Effect of Laser in Situ Keratomieusis on Astigmatic Correction.
- Author:
Yeun Kyoung CHOI
1
;
Sang Wroul SONG
;
Choun Ki JOO
Author Information
1. Department of Ophthalmology, Kangnam St. Marys Hospital, The Catholic University of Korea.
- Publication Type:Original Article
- Keywords:
Astigmatism;
Decentration;
LASIK
- MeSH:
Astigmatism;
Corneal Topography;
Humans;
Keratomileusis, Laser In Situ;
Myopia;
Pupil;
Refractive Errors;
Visual Acuity
- From:Journal of the Korean Ophthalmological Society
1999;40(2):361-368
- CountryRepublic of Korea
- Language:Korean
-
Abstract:
We studied the effect of LASIK(laser in situ keratomileusis) on the correction of astigmatism for patients with simple myopia & compound myopic astigmatism. LASIK was performed on 147 eyes of 108 patients using VISX STAR. All the cases were divided into two groups by the amount of underlying astigmatism: 64 eyes for simple myopic group(equal or less than 0.5D) and 83 eyes for compound myopic astigmatism group(more than 0.75D). The attemped correction for refractive error was determind by cycloplegic refraction. We evaluated the changes of refractive error, uncorrected visual acuity, best corrected visual acuity, corneal topography, corneal thickness and keratometry before operation, one day, one week,two months and six months after operation. Uncorrected visual acuity improved from 0.062+/-0.056 before operation to 0.821+/-0.215 at six months after operation in simple myopic group and from 0.069+/-0.068 to 0.735+/-0.224 in compound myopic group. Spherical equivalent was reduced from -8.135+/-2.096D before operation to -0.765+/-1.186D at six months after operation in simple myopic group and from -9.498+/-3.181D to -1.022+/-1.504D in compound myopic astigmatic group. Mean astigmatism increased from -0.300+/-0.205D before operation to -0.703+/-0.553D at six months after operation in simple myopic group and was reduced from -1.640+/-1.047D to -1.075+/-0.811D in compound myopic astigmatic group. Decentration of ablation from the pupil center was ranged between 0.00 and 1.42mm(mean 0.449+/-0.341mm) in all the patients by corneal topography. It was 0.446+/-0.333mm in simple myopic group and 0.452+/-0.353mm in compound myopic astigmatic group respectively.

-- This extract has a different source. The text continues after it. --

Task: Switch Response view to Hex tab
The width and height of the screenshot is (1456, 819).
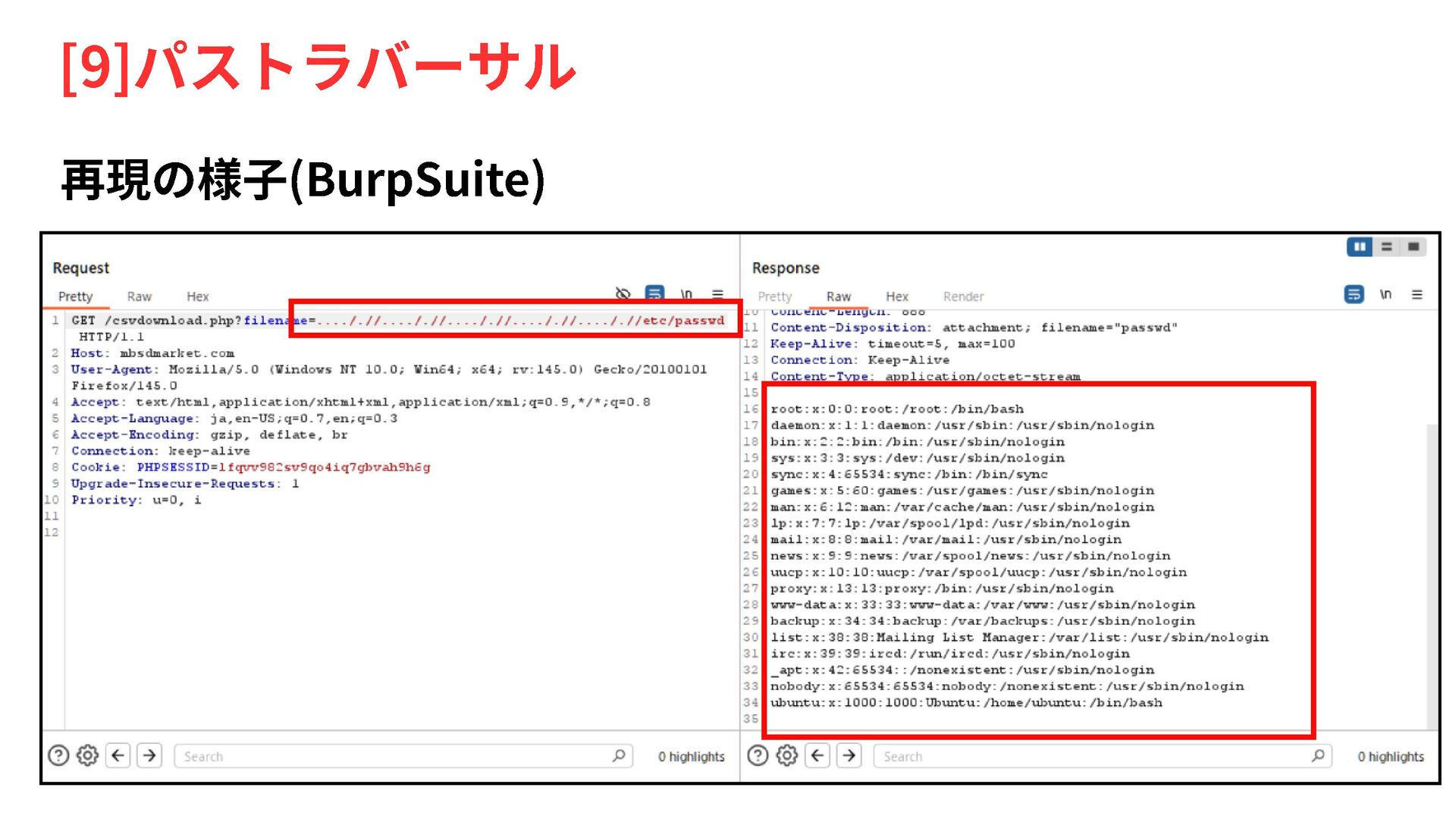Action: [896, 297]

The patients with a decentration more than 1.00mm showed a statistically significant astigmatism than those with a decentration equal or less than 1.00mm.With these results it is suggested that LASIK with VISX STAR would be effective in correction of astigmatism equal or more than 0.75D. In contrast, it is not effective in correction of astigmatism equal or less than 0.5D.